State officials on Friday revised a financial impact statement that would go on the ballot with a citizens initiative designed to give voters a say in local planning and development decisions.

The Florida Supreme Court ruled the initial statement was misleading on July 12.

The proposed constitutional amendment would require local governments to hold elections on new comprehensive land use plans or changes in existing designs.
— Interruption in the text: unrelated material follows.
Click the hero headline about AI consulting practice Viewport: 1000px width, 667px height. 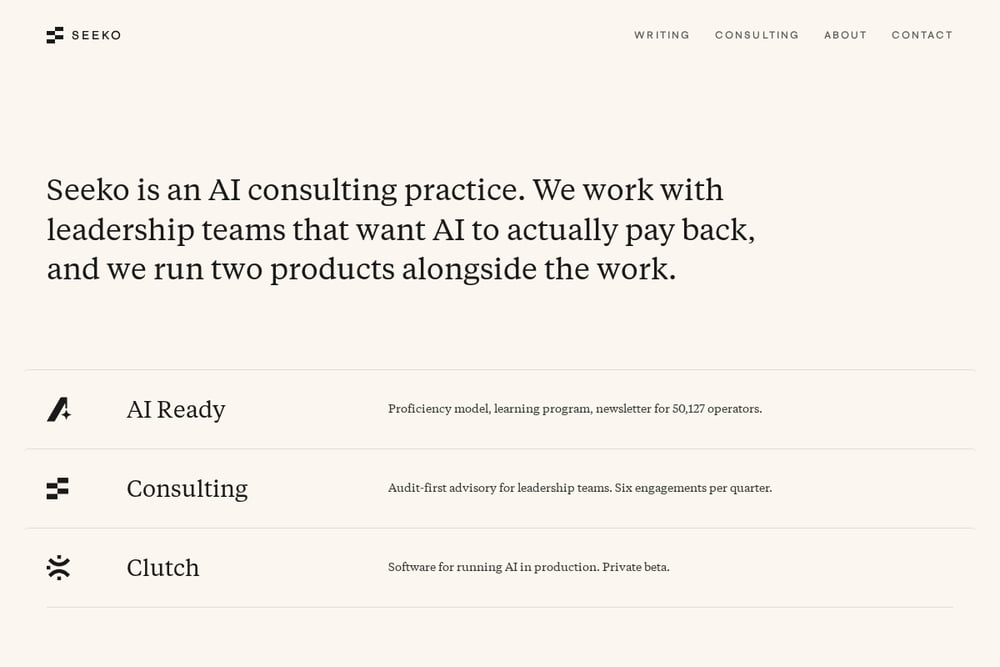click(401, 230)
The impact statement is required to give voters an idea of how much an amendment may cost.

The Supreme Court objected to the second of five sentences in the original statement: "Over each two-year election cycle, local governments cumulatively will incur significant costs (millions of dollars statewide)."
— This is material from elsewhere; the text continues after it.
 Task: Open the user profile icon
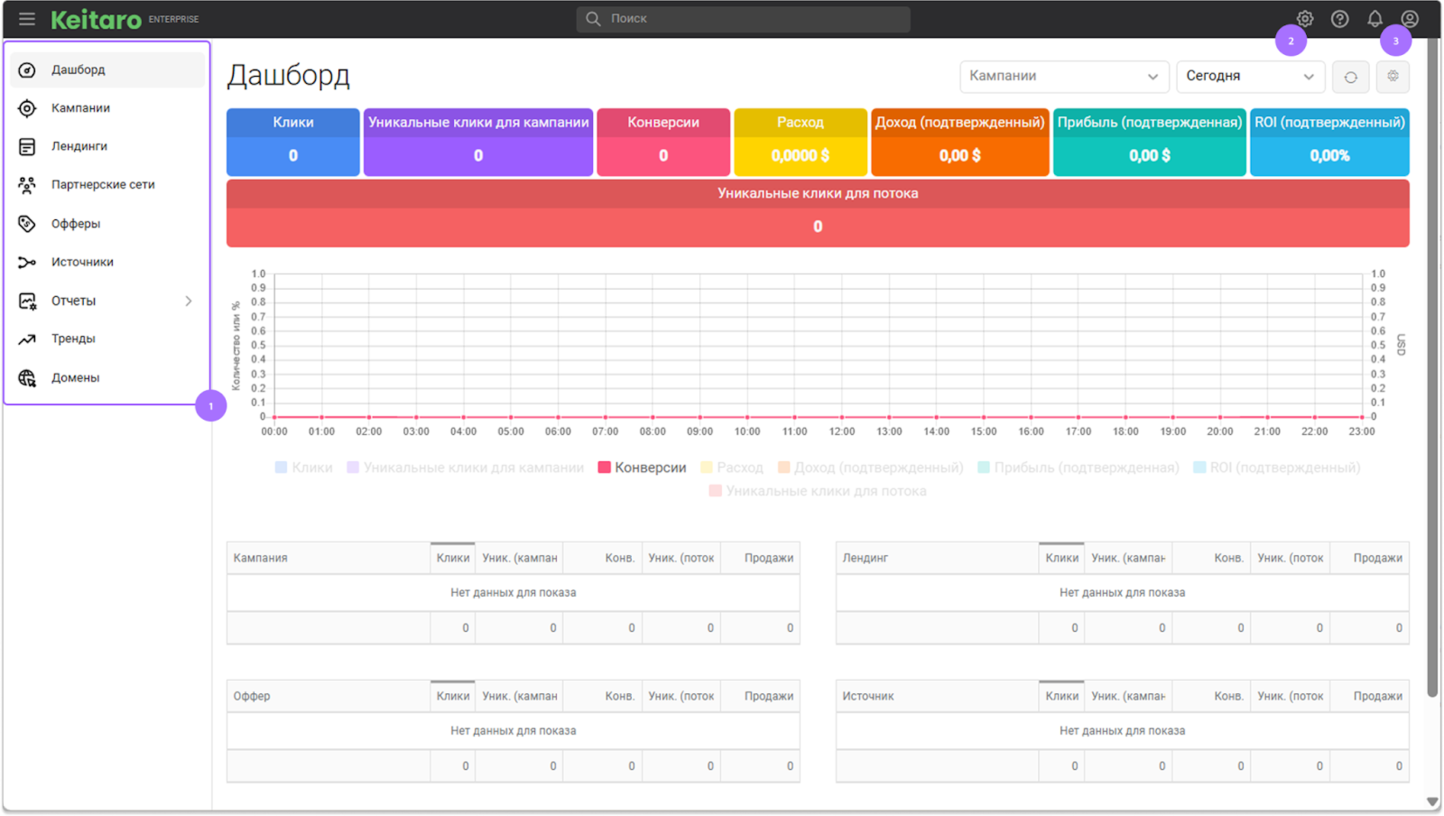[1410, 19]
The statement, drafted by the state's Financial Impact Estimating Conference, failed to indicate the estimate is dependent upon how many times local governments have to hold special elections to adopt or amend land use plans, the majority wrote.

The conference, made up of legislative and executive branch economists, revised the offending sentence to include a statement that "probable" costs will depend on the frequency and method of the elections.

Portions of the statement saying local costs cannot be precisely determined and state expenses would be negligible were left unchanged.

In a letter to the commission, Hometown Democracy lawyer Ross Burnaman argued local governments could pass election costs on to developers and others who seek planning amendments.

Hometown Democracy president Lesley Blackner said the amendment could save billions of dollars if voters reject developments that would require local governments to provide more services such as police and fire and build roads, schools and other infrastructure.